After Supper

By James H. Burns: I found myself with my eyes growing moist a few times at the new Star Wars.

No spoilers here!

Now, as my old friends know, I’m easily moved.

And although I was among the very first to ever see the very first Star Wars, and — to my absolute shock, according to official Star Wars historian Stephen J. Sansweet, one of the first to ever write about the 1977 film! — well, as I much as I absolutely adored the original upon a first viewing….

(All of which is soon to be noted, in an almost-finished File 770 piece!)

I was never much a fan of the series.

But there’s a surprising great pleasure in seeing old film friends, or simply characters from our past. suddenly alive again, along the digital frames

We’re the first generation that, through the vagaries of mass communications, and better aging among our pop stars, has been able to do this.

And also, maybe not unusual for the holiday season, the passing of friends and other loved ones has been on my mind of late.

We could fill pages here, with the number of friends in fandom who have died over the last several years. In New York, beginning in the late 1970s, there were just too many who died way too young.

Too many of the Creation convention dealers passed away too soon, particularly Brian Malitz, and book dealer Craig Goden, a sweetheart, whose passing occurred within months of his wife…  Folks are still surprised to learn of the death of Jeff Maynard, a few years ago, one of the pioneering Star Trek dealers…  And I was surprised to learn recently that Lunarian, and book-store owner Alan Zimmerman, who worked for me for a while, died a few years back.

Sometimes, no one tells anyone anything.

An entire wing of the 1980s New York comic book convention dealers seemed also to have had an early demise.  And there was a terrible week in the late 1990s when pioneering dealer Mark Macaluso (notable for his work in non-sports cards, with his Fantasy Trading Card Company, and boxes and bags and other supplies for collectors), fan Bob Miller (one of the brightest guys to visit conventions, and a noted Edgar Rice Burroughs fan), and Chris Pepo, a longtime artist who never quite made it big, but did some lovely art and writing, and co-produced Heroic Fantasy magazine; all died from heart related ailments, Out of Nowhere….

A couple of weeks ago, on the subway, I saw the spitting image of my old pal Susan Palermo, another longtime science fiction fan who passed too young, three years ago.
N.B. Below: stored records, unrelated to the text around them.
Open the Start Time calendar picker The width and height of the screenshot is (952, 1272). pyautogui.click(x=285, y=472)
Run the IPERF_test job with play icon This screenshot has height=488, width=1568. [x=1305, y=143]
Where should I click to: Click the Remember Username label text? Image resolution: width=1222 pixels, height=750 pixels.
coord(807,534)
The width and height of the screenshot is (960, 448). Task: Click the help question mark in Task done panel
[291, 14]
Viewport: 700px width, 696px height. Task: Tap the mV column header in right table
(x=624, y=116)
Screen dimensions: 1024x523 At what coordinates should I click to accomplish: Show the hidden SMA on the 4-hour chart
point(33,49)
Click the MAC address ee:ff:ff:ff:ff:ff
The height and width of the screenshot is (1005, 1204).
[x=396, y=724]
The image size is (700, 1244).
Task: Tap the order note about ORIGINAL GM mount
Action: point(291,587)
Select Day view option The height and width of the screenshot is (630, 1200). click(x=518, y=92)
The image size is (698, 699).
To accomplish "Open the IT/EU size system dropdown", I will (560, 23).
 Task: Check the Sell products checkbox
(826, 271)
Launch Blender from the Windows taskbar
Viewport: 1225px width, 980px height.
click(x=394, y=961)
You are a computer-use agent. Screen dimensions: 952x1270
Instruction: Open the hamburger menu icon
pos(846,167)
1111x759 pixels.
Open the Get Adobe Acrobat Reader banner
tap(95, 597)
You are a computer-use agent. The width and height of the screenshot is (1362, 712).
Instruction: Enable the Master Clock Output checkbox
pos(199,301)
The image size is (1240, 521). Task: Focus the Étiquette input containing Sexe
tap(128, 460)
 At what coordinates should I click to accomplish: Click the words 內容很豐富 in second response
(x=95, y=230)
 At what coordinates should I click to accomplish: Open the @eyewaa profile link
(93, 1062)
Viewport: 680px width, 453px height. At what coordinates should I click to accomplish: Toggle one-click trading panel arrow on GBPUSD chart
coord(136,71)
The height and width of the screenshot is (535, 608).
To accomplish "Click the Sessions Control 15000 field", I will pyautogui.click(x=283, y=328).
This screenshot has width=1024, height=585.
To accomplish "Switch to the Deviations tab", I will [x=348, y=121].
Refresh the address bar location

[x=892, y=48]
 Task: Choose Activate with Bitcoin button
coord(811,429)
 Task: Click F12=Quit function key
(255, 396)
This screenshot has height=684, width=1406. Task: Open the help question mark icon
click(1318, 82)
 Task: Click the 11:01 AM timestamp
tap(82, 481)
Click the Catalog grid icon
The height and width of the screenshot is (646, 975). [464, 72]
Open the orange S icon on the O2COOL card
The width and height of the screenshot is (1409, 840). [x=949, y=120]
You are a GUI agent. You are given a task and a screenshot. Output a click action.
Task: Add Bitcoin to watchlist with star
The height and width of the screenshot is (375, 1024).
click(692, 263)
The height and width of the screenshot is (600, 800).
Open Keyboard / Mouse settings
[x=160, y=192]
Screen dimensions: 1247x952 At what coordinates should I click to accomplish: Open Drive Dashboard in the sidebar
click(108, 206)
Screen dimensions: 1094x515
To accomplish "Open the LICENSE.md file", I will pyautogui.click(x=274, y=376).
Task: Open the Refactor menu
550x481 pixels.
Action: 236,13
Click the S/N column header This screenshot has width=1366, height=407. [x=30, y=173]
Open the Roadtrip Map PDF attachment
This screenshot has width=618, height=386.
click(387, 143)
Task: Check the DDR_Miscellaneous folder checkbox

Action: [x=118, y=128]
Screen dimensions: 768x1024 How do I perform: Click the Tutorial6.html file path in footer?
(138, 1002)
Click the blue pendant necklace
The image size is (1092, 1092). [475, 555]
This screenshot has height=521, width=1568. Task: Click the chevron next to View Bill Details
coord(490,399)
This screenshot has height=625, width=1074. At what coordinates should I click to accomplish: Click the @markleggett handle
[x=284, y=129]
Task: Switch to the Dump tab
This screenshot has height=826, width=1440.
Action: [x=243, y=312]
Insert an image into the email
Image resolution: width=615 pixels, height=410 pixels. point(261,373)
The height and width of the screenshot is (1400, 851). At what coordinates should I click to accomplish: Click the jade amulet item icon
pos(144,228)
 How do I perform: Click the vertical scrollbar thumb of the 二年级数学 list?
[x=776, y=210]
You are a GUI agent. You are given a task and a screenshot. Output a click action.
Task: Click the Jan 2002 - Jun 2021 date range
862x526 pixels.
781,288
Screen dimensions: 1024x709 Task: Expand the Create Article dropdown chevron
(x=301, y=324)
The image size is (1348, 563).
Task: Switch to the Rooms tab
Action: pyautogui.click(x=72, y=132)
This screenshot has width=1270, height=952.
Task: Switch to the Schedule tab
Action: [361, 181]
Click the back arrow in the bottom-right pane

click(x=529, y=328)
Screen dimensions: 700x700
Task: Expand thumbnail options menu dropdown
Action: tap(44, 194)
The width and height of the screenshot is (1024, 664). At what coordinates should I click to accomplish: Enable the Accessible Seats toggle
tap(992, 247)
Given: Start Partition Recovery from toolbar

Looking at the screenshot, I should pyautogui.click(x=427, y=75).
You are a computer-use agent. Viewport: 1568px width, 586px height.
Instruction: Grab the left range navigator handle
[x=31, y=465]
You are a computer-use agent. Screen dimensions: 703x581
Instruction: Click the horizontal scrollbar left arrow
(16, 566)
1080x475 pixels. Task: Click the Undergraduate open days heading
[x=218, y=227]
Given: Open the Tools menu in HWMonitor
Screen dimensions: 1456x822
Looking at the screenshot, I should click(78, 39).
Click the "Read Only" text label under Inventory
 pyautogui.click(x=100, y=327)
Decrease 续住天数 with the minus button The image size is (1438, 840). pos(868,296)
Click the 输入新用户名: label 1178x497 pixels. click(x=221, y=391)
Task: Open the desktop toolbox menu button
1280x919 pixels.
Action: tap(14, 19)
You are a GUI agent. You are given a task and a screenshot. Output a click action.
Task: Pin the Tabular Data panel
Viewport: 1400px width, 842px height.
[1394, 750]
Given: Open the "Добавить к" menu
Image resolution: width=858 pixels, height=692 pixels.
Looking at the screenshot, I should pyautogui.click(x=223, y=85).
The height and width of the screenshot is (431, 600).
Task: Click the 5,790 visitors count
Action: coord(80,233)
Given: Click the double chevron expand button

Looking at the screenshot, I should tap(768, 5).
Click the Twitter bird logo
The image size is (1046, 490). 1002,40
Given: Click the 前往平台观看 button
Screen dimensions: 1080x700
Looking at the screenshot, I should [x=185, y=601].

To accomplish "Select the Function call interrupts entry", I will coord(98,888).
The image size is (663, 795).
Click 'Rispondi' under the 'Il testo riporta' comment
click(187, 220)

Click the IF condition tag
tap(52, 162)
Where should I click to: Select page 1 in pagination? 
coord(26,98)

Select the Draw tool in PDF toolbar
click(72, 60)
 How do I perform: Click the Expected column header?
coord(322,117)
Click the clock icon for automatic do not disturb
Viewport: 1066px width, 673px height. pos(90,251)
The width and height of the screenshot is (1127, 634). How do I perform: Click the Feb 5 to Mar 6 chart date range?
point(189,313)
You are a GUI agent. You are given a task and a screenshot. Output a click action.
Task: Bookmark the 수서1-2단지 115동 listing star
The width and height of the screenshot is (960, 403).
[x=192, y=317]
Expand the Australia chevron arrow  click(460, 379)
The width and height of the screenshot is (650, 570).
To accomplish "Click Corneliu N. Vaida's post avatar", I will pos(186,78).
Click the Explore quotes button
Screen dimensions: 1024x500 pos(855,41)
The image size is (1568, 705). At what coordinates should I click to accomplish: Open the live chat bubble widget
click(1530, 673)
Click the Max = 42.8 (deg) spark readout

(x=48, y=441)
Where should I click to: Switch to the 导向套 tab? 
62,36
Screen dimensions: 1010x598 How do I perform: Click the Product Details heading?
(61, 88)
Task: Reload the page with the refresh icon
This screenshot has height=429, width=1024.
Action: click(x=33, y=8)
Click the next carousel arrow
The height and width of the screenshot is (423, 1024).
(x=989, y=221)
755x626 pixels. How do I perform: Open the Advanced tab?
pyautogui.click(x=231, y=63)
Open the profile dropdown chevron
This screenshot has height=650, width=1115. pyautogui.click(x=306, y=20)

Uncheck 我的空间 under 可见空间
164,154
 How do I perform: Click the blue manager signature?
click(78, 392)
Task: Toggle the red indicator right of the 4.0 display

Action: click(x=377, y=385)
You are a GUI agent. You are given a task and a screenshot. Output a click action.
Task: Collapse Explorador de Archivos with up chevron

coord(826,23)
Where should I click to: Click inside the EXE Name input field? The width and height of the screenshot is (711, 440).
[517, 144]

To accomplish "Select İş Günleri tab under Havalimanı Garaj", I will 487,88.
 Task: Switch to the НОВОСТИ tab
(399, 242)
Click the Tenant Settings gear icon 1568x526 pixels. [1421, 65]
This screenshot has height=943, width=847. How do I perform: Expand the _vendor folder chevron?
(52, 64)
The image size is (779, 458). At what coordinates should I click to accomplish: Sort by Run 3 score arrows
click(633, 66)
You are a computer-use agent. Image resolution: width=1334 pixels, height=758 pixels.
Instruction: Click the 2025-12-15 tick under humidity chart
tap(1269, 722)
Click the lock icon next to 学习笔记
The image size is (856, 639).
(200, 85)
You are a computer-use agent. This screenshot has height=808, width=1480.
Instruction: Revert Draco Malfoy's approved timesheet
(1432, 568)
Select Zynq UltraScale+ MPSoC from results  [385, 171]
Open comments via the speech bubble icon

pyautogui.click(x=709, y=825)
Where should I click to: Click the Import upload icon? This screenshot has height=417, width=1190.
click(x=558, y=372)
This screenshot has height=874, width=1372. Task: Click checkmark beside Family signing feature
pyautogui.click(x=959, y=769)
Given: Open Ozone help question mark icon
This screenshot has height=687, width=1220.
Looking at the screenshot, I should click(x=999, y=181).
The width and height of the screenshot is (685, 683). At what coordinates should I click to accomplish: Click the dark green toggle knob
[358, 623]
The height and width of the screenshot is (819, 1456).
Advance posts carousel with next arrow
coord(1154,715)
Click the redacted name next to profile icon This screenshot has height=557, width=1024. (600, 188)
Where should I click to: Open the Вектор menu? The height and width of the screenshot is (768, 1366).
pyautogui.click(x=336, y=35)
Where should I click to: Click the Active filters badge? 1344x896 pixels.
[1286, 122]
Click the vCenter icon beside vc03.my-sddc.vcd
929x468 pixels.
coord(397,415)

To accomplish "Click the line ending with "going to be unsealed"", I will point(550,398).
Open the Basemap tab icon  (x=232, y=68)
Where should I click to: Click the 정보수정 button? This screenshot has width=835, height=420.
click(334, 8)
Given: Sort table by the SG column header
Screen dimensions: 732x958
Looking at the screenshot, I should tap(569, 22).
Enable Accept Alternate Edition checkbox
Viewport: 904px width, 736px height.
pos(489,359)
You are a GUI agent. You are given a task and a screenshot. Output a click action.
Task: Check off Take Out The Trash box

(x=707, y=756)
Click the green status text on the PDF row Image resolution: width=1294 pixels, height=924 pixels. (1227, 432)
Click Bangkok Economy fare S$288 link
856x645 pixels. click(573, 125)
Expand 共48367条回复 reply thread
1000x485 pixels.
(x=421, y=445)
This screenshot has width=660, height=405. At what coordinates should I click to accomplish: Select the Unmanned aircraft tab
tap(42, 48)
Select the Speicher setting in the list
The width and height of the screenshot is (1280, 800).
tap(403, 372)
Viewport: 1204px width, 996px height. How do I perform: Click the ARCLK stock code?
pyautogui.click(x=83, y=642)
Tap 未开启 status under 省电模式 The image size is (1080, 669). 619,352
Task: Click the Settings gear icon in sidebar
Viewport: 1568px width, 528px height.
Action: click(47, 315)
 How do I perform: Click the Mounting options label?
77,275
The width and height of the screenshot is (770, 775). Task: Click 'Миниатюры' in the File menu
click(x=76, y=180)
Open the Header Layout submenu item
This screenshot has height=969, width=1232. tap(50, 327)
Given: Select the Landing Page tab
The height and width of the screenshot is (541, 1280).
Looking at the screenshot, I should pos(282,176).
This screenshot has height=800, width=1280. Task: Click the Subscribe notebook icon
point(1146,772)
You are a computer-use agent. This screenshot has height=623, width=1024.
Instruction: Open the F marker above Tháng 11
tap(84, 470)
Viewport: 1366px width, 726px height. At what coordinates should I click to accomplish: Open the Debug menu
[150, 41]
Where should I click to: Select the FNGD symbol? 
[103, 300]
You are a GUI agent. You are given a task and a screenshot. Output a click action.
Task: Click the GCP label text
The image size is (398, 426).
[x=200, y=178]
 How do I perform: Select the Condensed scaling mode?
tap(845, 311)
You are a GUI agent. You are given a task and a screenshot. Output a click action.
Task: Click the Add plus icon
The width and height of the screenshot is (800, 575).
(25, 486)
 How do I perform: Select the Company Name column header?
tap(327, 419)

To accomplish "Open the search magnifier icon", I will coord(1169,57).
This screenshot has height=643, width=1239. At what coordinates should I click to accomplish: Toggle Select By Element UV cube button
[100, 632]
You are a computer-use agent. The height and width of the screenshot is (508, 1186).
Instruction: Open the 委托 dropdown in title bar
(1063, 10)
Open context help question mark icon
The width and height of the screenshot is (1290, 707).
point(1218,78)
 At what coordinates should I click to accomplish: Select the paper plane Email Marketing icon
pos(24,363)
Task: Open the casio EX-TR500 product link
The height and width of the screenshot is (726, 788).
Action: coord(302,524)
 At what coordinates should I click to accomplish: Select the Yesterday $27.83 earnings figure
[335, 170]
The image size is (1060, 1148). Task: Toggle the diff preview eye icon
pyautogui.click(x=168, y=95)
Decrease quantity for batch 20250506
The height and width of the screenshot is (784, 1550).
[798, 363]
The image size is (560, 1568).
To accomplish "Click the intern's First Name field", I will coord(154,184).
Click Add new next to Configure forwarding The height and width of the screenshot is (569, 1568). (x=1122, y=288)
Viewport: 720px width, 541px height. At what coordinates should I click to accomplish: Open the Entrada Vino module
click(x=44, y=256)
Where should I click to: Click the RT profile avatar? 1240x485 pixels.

This gal looked just the way Susan shone back in her twenties.

And I was reminded of an old fancy of mine: Wouldn’t it be amazing if our loved ones among the dead–or at least our pets! — could visit us, one day, once a year.

If there was any justice to the fates…

I had an actual friend featured in a movie, once.

Around 1980. I became pals with actor/director Tom Baker. No,not the Doctor Who gentleman, but the fella who had starred in films from both Andy Warhol and Norman Mailer, and had been one of the last of the Universal Studios contract players.  We met when I was working on an article, hit it off… And later would go drinking together, occasionally.

Tom passed from some bad heroin, a couple of years later.

And then, Michael Madsen was playing him in Oliver Stone’s Doors movie. Because, it turned out, Tom had also been one of Jim Morrison’s best friends.

I was spooked about seeing the movie. I didn’t want to learn something creepy about my old amigo.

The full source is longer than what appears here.